The study covered 16 sites internationally and included a total of 1,335 patients who received parenteral opioids and were continuously monitored on a general care floor. Respiratory depression was defined as respiratory rate of less than 5 breaths per minute, oxygen (O2) saturation of less than 85%, ETCO2 of less than 15 or greater than 60 mmHg for more than 3 minutes, apnea episode lasting more than 30 seconds.

One or more episode was detected in 46% of patients. In these patients, hospital stay was increased by, on average, 3 days.

A risk prediction tool was developed, based on the findings and using a multivariable logistic regression model of 46 a priori defined risk factors.

Following up in this study, the lead author, Khanna, is urging institutions to adopt the findings to assess risk of opioid-induced respiratory depression.

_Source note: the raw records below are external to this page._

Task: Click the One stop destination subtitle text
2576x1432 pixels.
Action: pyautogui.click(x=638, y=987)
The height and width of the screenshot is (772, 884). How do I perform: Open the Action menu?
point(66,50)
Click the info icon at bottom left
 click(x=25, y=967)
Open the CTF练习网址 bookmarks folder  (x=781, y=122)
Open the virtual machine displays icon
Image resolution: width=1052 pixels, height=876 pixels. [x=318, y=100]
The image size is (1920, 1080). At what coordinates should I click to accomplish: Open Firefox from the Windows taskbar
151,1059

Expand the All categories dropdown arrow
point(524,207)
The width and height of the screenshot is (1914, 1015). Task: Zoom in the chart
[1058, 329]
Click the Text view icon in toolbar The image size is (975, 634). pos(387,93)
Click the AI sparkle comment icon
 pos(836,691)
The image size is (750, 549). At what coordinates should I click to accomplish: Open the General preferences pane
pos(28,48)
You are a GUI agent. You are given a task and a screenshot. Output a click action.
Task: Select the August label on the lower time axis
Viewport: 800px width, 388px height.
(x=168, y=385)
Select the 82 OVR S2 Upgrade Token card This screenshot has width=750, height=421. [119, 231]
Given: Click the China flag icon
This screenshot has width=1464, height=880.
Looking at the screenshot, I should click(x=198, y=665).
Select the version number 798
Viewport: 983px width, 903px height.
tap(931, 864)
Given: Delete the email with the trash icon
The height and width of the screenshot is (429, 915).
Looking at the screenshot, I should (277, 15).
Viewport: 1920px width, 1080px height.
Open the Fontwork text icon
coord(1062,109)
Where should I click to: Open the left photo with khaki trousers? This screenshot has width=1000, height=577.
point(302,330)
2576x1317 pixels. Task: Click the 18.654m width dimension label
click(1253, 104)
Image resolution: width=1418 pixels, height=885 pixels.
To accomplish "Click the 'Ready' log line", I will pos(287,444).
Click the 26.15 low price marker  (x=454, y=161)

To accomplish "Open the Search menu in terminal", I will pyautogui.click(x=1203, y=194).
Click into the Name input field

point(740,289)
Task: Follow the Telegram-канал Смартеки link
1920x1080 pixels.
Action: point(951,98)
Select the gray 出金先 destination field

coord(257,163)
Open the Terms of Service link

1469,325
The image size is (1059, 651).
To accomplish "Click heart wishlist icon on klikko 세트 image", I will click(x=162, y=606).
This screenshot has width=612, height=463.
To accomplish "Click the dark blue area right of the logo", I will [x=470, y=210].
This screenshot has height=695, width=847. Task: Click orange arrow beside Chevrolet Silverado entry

Two hospitals in the Lehigh Valley Health Network started care pathways that included PRODIGY-guided bedside monitoring of all postoperative patients on the general care floor receiving parenteral opioids. Continuous oximetry was used on the first day and capnography was added in those with sleep-disordered breathing, morbid obesity, neuraxial opioids, and supplemental oxygen. Analysis of the findings indicated that there was significant improvement in key performance indicators including activation of the rapid response team, naloxone use, ICU transfer, and arrests. Monitoring provides early detection of clinical deterioration and remote notification to staff to allow quick interventions.

A PRODIGY tool was developed that includes 5 variables:

1. Age at least 60 years;

2. Male sex;

3. Opioid naivety;

4. Presence of a sleep disorder; and

5. Chronic heart failure.

Patients at high risk have a 6 times greater chance of developing opioid-induced respiratory depression. The principal author of the validation study, McLoughlin from Lehigh Valley, (results not yet published) believes that a PRODIGY score should be entered in the EMR whenever a patient enters the hospital or receives an opioid. The EMR can then be programmed to make specific recommendations either for increased, monitoring, more frequent nursing checks or care in a higher acuity unit. (See: Khanna AK et al. Prediction of opioid-induced respiratory depression on inpatient wards using continuous capnography and oximetry: An international prospective observational trial. Anes Analg. 2020; 131(4):1012-1024; and Vlessides M. PRODIGY's findings pass real-world test. Anesthesiology News; 2022: 48(5): 8-9.)